The U.S. Department of Energy (DOE) has begun accepting submissions for its American-Made Solar Prize, a competition with a total of $5 million in awards available. The contest seeks both hardware and software that catalyze U.S. manufacturing and address challenges to rapid, equitable solar energy deployment.
In conjunction with this program, DOE also launched the American-Made Network Innovation Engine, a tool that it said is intended to form a bridge between creative entrepreneurs and “connectors.”
It said that connectors are organizations like incubators, universities, think tanks, industry groups, and other organizations that will recruit competitors, help them develop their project, provide tools, and raise funding. The hardware track offers $260,000 in recognition awards for connectors who support innovators, and the software track offers $85,000.
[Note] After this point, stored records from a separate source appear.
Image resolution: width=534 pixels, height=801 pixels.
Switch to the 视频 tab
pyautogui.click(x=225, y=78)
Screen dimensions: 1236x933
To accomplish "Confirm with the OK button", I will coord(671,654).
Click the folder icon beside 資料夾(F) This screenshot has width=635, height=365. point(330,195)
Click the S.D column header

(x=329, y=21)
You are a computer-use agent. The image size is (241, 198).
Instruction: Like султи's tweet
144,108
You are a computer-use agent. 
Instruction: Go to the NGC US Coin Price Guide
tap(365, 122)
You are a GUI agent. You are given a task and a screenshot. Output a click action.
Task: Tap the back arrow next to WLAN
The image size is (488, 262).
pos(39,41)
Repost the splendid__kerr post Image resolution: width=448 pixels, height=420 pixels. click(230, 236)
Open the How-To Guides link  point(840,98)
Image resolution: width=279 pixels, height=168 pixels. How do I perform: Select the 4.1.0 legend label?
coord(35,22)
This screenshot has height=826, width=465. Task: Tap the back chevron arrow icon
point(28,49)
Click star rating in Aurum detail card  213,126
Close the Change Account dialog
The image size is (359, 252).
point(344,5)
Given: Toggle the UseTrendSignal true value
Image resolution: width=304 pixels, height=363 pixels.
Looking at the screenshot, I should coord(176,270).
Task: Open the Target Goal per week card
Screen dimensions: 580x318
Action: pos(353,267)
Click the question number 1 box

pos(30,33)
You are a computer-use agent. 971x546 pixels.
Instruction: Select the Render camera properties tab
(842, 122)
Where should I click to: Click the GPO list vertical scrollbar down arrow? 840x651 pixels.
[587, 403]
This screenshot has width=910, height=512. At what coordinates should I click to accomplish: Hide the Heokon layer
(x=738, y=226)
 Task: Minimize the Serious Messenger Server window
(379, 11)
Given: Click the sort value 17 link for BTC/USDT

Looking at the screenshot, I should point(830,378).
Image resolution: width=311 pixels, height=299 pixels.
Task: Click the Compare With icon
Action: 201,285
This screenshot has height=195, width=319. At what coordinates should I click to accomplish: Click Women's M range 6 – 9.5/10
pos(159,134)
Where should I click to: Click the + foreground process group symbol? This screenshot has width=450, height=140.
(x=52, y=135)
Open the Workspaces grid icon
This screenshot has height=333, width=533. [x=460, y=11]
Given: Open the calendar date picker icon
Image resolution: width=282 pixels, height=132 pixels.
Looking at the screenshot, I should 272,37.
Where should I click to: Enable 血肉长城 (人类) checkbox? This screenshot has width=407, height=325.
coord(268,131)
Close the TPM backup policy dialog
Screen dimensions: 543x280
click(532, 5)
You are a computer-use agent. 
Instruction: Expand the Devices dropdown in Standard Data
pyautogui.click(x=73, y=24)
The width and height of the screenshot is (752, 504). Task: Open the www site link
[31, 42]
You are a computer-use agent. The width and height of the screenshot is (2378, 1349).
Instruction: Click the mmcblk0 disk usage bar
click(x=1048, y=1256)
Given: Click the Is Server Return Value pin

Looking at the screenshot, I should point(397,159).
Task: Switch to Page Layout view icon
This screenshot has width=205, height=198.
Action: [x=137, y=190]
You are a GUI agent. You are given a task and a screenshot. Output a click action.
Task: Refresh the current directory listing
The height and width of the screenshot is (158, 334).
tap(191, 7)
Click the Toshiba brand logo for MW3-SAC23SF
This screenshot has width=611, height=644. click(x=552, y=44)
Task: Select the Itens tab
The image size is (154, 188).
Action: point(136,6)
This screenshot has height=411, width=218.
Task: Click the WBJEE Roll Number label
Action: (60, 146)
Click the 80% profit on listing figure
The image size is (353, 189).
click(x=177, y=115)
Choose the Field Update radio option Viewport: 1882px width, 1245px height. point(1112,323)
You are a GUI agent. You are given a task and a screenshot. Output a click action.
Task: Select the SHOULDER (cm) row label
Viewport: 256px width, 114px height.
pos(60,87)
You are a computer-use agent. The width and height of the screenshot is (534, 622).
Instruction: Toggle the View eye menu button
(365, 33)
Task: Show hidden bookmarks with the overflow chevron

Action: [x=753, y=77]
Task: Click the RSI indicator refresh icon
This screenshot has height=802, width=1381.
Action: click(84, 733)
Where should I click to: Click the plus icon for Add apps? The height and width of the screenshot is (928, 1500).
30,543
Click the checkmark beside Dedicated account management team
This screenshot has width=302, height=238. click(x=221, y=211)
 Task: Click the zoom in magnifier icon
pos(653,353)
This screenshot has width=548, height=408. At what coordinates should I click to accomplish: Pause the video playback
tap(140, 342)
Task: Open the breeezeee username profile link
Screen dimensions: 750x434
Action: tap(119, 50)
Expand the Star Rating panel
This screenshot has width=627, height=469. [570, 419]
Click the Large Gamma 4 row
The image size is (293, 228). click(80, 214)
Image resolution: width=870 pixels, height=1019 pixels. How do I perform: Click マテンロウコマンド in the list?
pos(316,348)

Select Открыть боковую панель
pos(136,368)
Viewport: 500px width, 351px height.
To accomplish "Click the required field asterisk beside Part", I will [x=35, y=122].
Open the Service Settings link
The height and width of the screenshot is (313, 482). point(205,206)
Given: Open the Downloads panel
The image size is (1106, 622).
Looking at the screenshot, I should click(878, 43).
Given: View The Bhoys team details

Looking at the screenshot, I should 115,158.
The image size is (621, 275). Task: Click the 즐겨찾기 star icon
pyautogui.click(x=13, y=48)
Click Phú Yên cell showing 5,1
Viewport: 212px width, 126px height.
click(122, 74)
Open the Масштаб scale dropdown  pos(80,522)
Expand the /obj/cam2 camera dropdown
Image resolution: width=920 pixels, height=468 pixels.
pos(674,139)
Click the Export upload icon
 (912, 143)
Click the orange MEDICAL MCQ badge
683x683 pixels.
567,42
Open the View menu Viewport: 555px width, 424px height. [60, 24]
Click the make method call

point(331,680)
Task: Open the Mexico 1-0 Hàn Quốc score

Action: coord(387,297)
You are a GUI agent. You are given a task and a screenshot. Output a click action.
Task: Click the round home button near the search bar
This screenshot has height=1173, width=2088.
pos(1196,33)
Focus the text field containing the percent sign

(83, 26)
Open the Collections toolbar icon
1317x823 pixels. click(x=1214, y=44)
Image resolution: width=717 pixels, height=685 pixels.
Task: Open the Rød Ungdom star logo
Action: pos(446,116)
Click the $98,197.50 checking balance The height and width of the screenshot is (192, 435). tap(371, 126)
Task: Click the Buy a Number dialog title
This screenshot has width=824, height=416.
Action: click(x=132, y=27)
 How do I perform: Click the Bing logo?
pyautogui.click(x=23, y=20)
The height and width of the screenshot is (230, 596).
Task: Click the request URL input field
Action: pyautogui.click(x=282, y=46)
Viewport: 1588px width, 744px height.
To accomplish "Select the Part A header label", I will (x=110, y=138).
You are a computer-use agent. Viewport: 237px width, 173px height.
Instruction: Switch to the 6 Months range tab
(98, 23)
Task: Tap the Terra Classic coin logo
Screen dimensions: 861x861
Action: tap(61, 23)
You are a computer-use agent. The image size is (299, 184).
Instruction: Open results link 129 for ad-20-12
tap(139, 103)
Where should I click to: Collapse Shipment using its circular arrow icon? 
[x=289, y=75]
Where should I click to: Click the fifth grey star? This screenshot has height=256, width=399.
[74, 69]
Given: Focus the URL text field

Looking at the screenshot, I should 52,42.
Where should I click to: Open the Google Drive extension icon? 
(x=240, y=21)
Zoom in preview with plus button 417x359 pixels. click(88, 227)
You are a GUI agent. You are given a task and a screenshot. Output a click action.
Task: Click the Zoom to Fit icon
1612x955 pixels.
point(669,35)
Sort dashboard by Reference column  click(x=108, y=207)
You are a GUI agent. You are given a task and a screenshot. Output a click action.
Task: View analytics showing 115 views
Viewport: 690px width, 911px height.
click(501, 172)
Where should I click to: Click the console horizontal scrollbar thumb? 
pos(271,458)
The software track is a new feature in the competition, and seeks to address non-hardware costs of solar, like customer acquisition, financing, and grid integration.
Software competitors have the opportunity for an optional Justice, Equity, Diversity, and Inclusion (JEDI) contest. Up to $190,000 in prizes may be awarded to approaches that empower underserved communities, overcome solar barriers, and equitably share in the benefits of solar.
The project runs in three phases: First, pitch an innovative idea that addresses a critical need in the solar industry and identify market demand for it. Second, design a hardware proof of concept or minimum viable software product. Third, contestants will develop early-stage hardware prototypes or customer-validated software products.
A July 13 informational webinar will be held and the deadline to enter is August 31.